Gárgolas

La humedad del aire se encajaba con la piel de ellos a medida que el sudor empapaba sus axilas y se despeñaba paulatinamente dejando un reguero que arropaba sus poros. Exhaustos, libraban sus músculos en un sueño profundo que había sido inducido por la recreación voraz de una caza que había dado sus frutos: ahora yacía irrumpido por una ferocidad tan solo comparable con el céfiro de una bestia salvaje soplos antes de engullir su primer bocado.

Jadeaba… Su hálito mantenía la forma de su desesperación, y cada vez que se asomaba, sentía la tensión de toda su desnudez aferrada a la cortezuela del árbol caído en donde estaba apoyado. La tierra había sido escarbada antes: otros habían tenido la misma impresión de esperanza y ese árbol parecía haberse rendido premeditadamente con el único propósito de proporcionar cierto consuelo para apaciguarlos y ser poseídos luego sin oponer resistencia.

Dentro de esa misma oscuridad, notaba a ambas sombras cubriendo la suya, regocijándose detrás de él con la seguridad de saber que no había escapatoria. Contuvo la respiración tanteando envolver sus labios pero sus nervios estaban suspendidos. Intentó recrear en su mente un descanso celestial: nada… Sus sentidos parecían cautivos por las diversas exhalaciones que penetraban en su interior. Ellas, agazapadas, acortaron la distancia que los mantenía extraviados, flanqueando ambos extremos del tronco caído… De repente, ya estaban allí.

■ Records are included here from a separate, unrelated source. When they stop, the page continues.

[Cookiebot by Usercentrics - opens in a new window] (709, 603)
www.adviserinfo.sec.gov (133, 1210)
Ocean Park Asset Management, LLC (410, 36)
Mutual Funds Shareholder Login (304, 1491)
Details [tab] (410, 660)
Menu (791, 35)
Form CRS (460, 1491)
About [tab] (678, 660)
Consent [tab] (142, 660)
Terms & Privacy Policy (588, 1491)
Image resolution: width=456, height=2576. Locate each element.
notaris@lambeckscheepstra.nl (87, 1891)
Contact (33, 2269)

Sus pies áridos se tiñeron de color ante el contacto suculento de las dos lenguas; el estremecimiento producido por las cavidades profundas de sus bocas cerrarse en sus dedos, rasguñando levemente con sus dientes, logró la elevación de un hervor palpitante. Abrió sus piernas a la vez que levantaba sus caderas dejando sus brazos entiesados en la tierra, y así las lenguas treparon humedeciendo su piel hasta su vientre. Allí lo regaron frenéticamente y las extremidades inferiores de las dos sombras contactaron sus piernas, manoseándolas jugosamente mientras varios sonidos bestiales irrigaban al aire. Su cuerpo se despojó de todo pudor y ahora ellas recorrían su pecho y su cuello, arañando su piel con las uñas de sus dedos. Ya los gemidos alcanzaban sus oídos y sus caderas no medían los movimientos entregando cabalmente su carne para saciar el hambre de las sombras.

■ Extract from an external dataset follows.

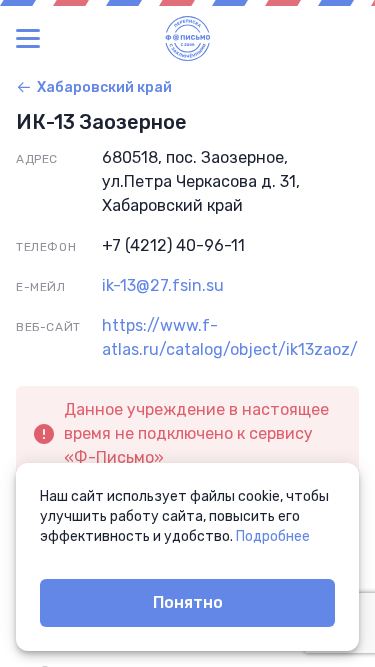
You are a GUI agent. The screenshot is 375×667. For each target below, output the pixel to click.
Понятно (188, 602)
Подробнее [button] (273, 536)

Las lenguas caminaban lúbricamente por su cuello encontrando su boca: las tres olas brutales danzaban uniéndose y penetrándose. La saliva caía por su pecho avivando un sendero que encontraba su final en el muro latente que ahora se elevaba sombreando su abdomen. Dos manos diferentes lo acariciaron estrechando esa saliva hasta entretejerse en sus dedos; las olas brutales no paraban de danzar salvajemente, y oprimieron al muro que se engrandeció aún más al sentir tal reunión. Sentía las caricias abundantes que lo llenaban de una complacencia indescriptible: una de las lenguas se despegó de ese vuelo vertiginoso y bajó al ritmo de los manoteos obscenos encontrando a la palpitación abundante y rojiza; la saboreó comenzando en la cima para descender escoltando a la saliva fluida por todo su tamaño. Los gemidos bestiales se volvieron rugidos aullantes y él ya no podía seguir el ritmo de la danza. La lengua restante resbaló para corear al unísono con la otra y juntas alabaron esa carne prominente: una consumía los cimientos de esa creación mientras la otra mantenía cubierta la cima. Él empujaba sus caderas hacia arriba topándose con esa profundidad al mismo tiempo que sentía como una de las lenguas jugueteaba entretenida al caer. Las manos sobrantes no se agotaban al estrellarse en su pecho y su vientre, melodiosamente eternizaban las curvas de sus músculos, y las otras dos manos agasajaban el ramal fornido ahondando hasta sus raíces y remontando nuevamente hacia la cima.

Los rugidos aumentaron considerablemente y su pecho se expandió al mismo tiempo que su existencia se maravilló: sus meneos avecinaron una erupción íntima y las lenguas inundaron de jugos su adoración a medida que ésta se abultaba. Su desierto humano se desvaneció cuando llegó la estampida, y las sombras saciaron su hambre deleitándose ante la timidez en la que se había convertido su alimento.

Ahora él yacía irrumpido por una ferocidad tan solo comparable con el céfiro de una bestia salvaje soplos antes de engullir su primer bocado… Su perversión nativa había retornado.